PASQUA DI RESURREZIONE 31 MARZO 2024 (Gv. 20,1-9)
Gesù è morto il pomeriggio di venerdì 14 Nisan del 33 d.C. e in serata il suo corpo è stato conservato nella tomba di Giuseppe d’Arimatea. La logica ci dice che coloro che lo amavano sarebbero andati a piangere alla sua tomba il giorno successivo cioè Shabbat (sabato), ma non fu così. La legge religiosa Israelita proibiva qualsiasi attività durante il sabato, anche quella di recarsi alla tomba del proprio caro (Gn. 2,1-3). Se Maria Maddalena non avesse rispettato la legge del riposo sabbatico, avremmo festeggiato la risurrezione di Gesù un giorno prima! Maria Maddalena e tutti gli altri sono ancora condizionati da quella legge che Gesù ha volontariamente trasgredito molte volte e che gli è costata la condanna a morte. Tutti gli autori del Vangelo sono concordi nello stabilire che l’osservanza di una legge umana, spacciata per divina, impedisce di sperimentare la potenza della vita che c’era in Gesù, una vita capace di superare la morte biologica.
Maria Maddalena rappresenta tutta la comunità dei discepoli e si reca alla tomba quando è ancora buio. Questa non è un’indicazione temporale o cronachistica… infatti il buio, le tenebre sono immagine dell’incomprensione della comunità che ancora non ha capito che Gesù, con il suo messaggio fatto di verità, è “Luce del mondo”. Maria intuisce qualcosa… e si rapporta con Pietro però lui e gli altri discepoli sono ancora nel “buio”, infatti si recano alla tomba. Compiono questo inutile viaggio e cercano Gesù nel posto sbagliato.

▸ Elenco:
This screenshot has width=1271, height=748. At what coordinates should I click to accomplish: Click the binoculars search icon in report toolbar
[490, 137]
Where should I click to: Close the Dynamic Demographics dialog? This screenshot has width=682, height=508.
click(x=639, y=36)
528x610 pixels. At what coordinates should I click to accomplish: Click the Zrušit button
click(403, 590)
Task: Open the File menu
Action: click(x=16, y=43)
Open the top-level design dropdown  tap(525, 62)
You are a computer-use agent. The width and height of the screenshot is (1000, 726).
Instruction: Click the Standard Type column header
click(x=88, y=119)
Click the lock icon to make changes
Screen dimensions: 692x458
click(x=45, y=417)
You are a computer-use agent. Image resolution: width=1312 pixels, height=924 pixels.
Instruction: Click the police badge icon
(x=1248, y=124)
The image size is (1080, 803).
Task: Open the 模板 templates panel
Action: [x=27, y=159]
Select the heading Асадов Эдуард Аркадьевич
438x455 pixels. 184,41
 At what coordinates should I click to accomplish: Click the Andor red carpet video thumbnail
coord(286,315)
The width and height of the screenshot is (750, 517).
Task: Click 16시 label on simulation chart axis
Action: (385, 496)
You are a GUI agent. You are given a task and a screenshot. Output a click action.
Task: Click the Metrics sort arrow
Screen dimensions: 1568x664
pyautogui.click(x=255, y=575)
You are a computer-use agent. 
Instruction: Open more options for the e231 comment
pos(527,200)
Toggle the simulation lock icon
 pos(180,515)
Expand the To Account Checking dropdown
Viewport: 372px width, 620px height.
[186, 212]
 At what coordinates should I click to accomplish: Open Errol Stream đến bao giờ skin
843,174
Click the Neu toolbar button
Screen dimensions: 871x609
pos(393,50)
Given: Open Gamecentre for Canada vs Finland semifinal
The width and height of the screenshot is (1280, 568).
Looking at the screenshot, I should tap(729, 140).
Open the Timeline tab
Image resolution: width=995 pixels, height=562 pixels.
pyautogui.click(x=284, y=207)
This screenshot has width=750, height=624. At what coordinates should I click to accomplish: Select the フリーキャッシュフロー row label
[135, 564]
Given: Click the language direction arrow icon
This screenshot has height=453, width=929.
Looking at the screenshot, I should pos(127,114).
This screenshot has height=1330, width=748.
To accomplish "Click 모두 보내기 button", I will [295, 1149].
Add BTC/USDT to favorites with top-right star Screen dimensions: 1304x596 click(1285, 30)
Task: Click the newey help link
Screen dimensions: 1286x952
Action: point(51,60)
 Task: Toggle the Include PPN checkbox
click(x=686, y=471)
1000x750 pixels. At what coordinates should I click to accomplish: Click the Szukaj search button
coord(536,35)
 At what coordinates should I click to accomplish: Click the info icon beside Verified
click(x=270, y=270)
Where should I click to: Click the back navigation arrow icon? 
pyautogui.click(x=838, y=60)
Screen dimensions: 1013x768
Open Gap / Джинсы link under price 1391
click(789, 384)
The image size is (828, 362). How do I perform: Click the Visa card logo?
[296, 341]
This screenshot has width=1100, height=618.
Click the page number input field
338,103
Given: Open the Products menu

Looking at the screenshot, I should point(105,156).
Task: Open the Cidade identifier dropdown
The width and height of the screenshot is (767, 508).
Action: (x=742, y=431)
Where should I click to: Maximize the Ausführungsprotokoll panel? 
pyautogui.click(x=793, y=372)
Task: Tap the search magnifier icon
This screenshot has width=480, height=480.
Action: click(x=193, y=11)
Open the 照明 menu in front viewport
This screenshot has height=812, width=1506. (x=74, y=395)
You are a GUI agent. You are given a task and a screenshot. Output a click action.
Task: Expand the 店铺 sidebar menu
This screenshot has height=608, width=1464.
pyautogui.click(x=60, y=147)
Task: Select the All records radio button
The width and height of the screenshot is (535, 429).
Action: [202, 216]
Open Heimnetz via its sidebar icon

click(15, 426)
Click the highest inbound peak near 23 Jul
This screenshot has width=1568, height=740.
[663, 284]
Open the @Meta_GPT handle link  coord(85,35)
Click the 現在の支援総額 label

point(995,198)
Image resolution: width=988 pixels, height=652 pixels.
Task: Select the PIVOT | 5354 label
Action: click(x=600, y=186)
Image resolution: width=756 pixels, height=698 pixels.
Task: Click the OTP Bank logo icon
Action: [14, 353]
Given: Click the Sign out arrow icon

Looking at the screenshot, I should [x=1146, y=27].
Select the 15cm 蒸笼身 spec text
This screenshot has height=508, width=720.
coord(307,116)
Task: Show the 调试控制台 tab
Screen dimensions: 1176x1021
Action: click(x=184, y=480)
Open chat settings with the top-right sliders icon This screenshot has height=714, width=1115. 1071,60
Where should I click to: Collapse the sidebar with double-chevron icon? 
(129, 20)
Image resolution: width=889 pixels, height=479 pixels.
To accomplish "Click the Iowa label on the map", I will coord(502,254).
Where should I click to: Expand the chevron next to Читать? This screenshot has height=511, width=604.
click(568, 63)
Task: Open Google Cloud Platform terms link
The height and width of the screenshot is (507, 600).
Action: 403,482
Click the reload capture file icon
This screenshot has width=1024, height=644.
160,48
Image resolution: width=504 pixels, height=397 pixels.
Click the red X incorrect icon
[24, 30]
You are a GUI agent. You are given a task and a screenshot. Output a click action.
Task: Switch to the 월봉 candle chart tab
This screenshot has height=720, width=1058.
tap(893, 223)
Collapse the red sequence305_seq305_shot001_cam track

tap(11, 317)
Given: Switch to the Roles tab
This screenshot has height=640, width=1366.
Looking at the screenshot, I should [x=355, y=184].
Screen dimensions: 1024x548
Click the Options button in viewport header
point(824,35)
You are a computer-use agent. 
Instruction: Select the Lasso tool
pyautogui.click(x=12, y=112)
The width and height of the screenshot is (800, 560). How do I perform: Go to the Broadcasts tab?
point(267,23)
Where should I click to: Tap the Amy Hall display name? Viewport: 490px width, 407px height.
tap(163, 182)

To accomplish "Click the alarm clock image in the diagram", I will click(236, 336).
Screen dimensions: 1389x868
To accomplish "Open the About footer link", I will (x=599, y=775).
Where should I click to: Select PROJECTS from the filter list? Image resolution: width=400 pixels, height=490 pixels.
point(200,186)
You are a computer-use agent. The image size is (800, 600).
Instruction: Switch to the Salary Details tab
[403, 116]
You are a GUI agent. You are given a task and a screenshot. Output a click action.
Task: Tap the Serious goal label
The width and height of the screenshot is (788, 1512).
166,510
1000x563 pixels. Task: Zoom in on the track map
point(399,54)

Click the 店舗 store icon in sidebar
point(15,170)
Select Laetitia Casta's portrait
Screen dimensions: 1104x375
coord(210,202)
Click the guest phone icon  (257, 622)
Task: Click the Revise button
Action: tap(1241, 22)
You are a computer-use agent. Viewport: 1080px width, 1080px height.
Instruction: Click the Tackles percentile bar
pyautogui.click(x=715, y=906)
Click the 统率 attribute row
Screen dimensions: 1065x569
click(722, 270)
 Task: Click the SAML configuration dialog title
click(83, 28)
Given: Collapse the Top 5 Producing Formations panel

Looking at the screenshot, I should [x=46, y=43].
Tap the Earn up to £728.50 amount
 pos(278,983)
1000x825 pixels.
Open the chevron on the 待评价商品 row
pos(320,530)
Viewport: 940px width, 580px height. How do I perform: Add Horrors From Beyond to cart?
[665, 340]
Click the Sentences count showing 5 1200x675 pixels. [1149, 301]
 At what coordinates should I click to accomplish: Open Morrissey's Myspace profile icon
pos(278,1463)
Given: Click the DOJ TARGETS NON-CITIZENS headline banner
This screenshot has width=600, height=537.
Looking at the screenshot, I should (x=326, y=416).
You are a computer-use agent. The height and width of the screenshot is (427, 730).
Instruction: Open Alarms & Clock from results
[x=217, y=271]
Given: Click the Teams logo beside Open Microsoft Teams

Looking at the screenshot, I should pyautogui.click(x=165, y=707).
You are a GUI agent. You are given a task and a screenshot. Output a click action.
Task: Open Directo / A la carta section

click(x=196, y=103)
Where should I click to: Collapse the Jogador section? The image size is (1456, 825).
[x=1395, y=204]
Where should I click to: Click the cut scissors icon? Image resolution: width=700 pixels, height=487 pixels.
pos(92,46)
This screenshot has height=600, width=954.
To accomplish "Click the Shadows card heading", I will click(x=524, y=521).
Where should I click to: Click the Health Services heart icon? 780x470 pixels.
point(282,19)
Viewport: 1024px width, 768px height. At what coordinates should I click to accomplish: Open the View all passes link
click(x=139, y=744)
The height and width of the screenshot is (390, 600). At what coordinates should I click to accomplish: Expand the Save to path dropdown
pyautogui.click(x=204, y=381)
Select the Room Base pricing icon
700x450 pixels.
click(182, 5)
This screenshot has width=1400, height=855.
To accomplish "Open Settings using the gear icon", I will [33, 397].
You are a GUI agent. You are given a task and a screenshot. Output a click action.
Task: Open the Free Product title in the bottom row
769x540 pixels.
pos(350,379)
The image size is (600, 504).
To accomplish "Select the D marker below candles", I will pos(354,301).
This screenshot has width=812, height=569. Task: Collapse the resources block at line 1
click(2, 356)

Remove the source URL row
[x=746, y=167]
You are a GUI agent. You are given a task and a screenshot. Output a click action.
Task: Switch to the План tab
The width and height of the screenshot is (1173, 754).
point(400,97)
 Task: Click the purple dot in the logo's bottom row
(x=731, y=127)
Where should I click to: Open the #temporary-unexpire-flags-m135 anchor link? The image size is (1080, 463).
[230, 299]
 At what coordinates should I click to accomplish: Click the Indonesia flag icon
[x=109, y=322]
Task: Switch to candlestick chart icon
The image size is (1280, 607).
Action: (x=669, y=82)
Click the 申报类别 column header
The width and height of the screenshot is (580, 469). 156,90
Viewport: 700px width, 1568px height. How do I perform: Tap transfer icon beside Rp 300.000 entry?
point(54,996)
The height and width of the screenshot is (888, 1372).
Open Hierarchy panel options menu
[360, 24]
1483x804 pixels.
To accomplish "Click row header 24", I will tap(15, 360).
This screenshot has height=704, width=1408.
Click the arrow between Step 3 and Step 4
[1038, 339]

▸ Compiti:
[a] Nel brano sulla Pasqua, riscrivi il testo tra "Maria Maddalena rappresenta" e "nel posto sbagliato.", estremi inclusi, sostituendo "discepoli" con "apostoli".
[b] Continua il brano sulla Pasqua dopo la sua ultima frase.

▸ Risposte:
[a]
Maria Maddalena rappresenta tutta la comunità dei apostoli e si reca alla tomba quando è ancora buio. Questa non è un’indicazione temporale o cronachistica… infatti il buio, le tenebre sono immagine dell’incomprensione della comunità che ancora non ha capito che Gesù, con il suo messaggio fatto di verità, è “Luce del mondo”. Maria intuisce qualcosa… e si rapporta con Pietro però lui e gli altri apostoli sono ancora nel “buio”, infatti si recano alla tomba. Compiono questo inutile viaggio e cercano Gesù nel posto sbagliato.

[b]
Non è la vista fisica della tomba vuota la prova della risurrezione di Gesù bensì la vista interiore! Là dove si accoglie il suo messaggio e si mette in pratica, lì si può “vedere” Gesù eternamente vivo. Là dove si mettono in pratica i principi e i valori, che Gesù ha esposto nel discorso del Monte e in tante altre parti del Vangelo, lì si fa esperienza che Gesù è il Vivente per sempre (Cfr. Mt. 5,1-12 e Lc. 24,13-35). Nell’ultima cena Gesù aveva detto: “Fate questo in memoria di me”. Con questa espressione non si riferiva ad un semplice rito. Quel “fate” indica un’azione ben più complessa: significa fare tutto quello che lui ha fatto prima dell’ultima cena! Cioè prendersi cura dei dimenticati, dare valore e dignità ai diseredati, ai deboli, agli ammalati, agli ultimi della società. Fare un rito è facilissimo. Per fare tutto il resto… occorre vedere la realtà che ci circonda con gli stessi occhi di Gesù.